L’ESEMPIO DI ZACCHEO 
Suor Annunciata, dopo una brevissima permanenza di 48 ore a Lodi, è da qualche giorno rientrata nel suo convento toscano; così dopo aver a lungo parlato sulla Siria, le chiedo di narrarmi la propria esperienza religiosa: «Forse la prima intuizione della mia vocazione è da far risalire ai tempi del mio volontariato in Bosnia; tornata da lì compresi che tutto ciò che possedevo - e di beni ne avevo tanti: una casa, una macchina, qualche soldo da parte - era per me superfluo. Non potevo operare come il giovane ricco dei Vangeli, che dopo aver chiesto a Gesù cosa dovesse fare per seguirlo, finiva per rinunciare al progetto per non lasciare le proprie comodità. Il resto è stato il frutto di una vera e propria chiamata, alla quale non potevo che rispondere di sì. Non a caso un’altra fra le pagine più belle dei Vangeli che sento proprio mia è quella in cui il Signore dice a Zaccheo: «Oggi devo fermarmi a casa tua». Ed io, proprio come Zaccheo, ho sentito di ricevere direttamente questa proposta ».

IL SALMO 83
Il monastero di Valserena è stato fondato nel 1968 come dipendenza da quello di Vitorchiano, in provincia di Viterbo, famoso per la produzione delle marmellate e per avere al suo interno un’antica stamperia. Nella struttura toscana vivono, pregano e cantano le lodi una quarantina di suore: «Sono certa che oramai chiederà se è facile vivere fra donne, pur religiose, in una grande comunità! Un martirio bianco, secondo alcuni! Non sempre, in effetti, è facile: ma fra i nostri voti vi è pure quello della conversione del cuore, quindi accettare l’altro, la sorella diversa da me. Noi seguiamo la regola di San Benedetto, improntata al vivere insieme fraternamente: lo zelo può essere esercitato in modo buono o cattivo, un lavoro fatto con un senso di amarezza e di mortificazione fa prevalere il secondo, mentre lo slancio per servire gli altri fa parte dello zelo buono». 

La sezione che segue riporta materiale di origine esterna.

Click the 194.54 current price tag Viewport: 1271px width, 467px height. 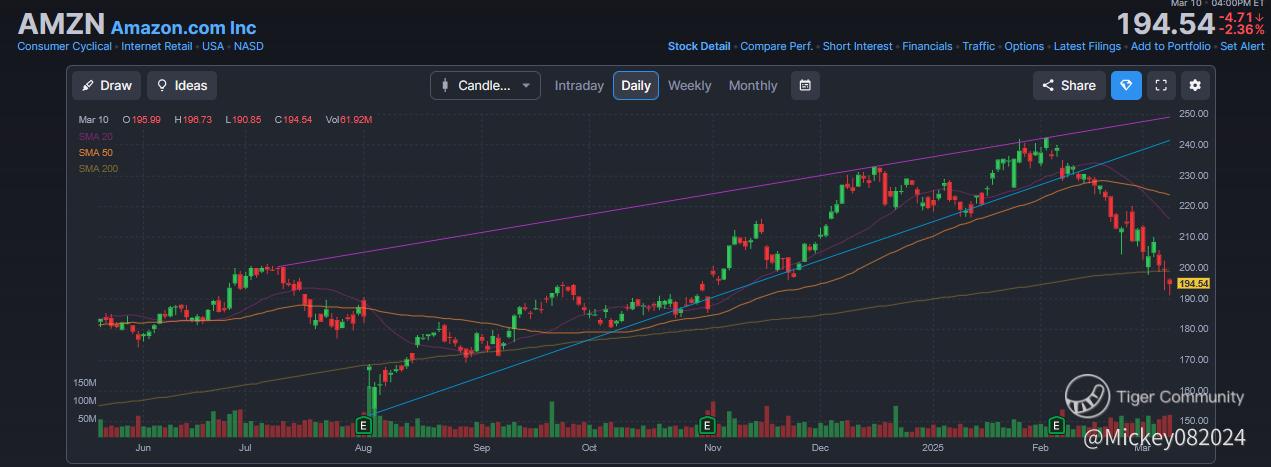[1195, 284]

Le giornate delle suore, al convento di Valserena, così come in quello in Siria, sono interamente dedicate ai Salmi e a Dio: «Ci alziamo alle 2.30 del mattino e alle 3 siamo già in chiesa per il canto dei Salmi notturni; poi abbiamo un’ora per la lectio divina; quindi alle 5 siamo nuovamente in chiesa; di ora in ora si canta, si prega, si lavora, sino alle 18.30, momento della compieta. Alle diciannove andiamo a dormire. Il nostro pregare è un canto perenne: nella liturgia, infatti, intoniamo ben 150 salmi». Per suor Annunciata la preghiera rivela sempre qualcosa di nuovo: «Ho imparato a pregare in modo diverso frequentando, durante gli anni di Casalpusterlengo, il gruppo del Rinnovamento dello Spirito. Penso che la preghiera possa veramente rinnovare una ricchezza interiore immensa, basta sapere ascoltare nel proprio cuore le parole. È vero: siamo umani e ci sono i giorni che le giaculatorie vengono ripetute quasi meccanicamente; ma ve ne sono altri in cui anche una singola parola prorompe dentro di me e fa assumere alla vita una luce nuova, assolutamente originaria, e improntata al disegno di Dio. Personalmente, trovo stupendo il salmo 83: Anche il passero trova una casa e la rondine il nido dove porre i suoi piccoli presso i tuoi altari. Lì c’è il senso dell’accoglienza cristiana».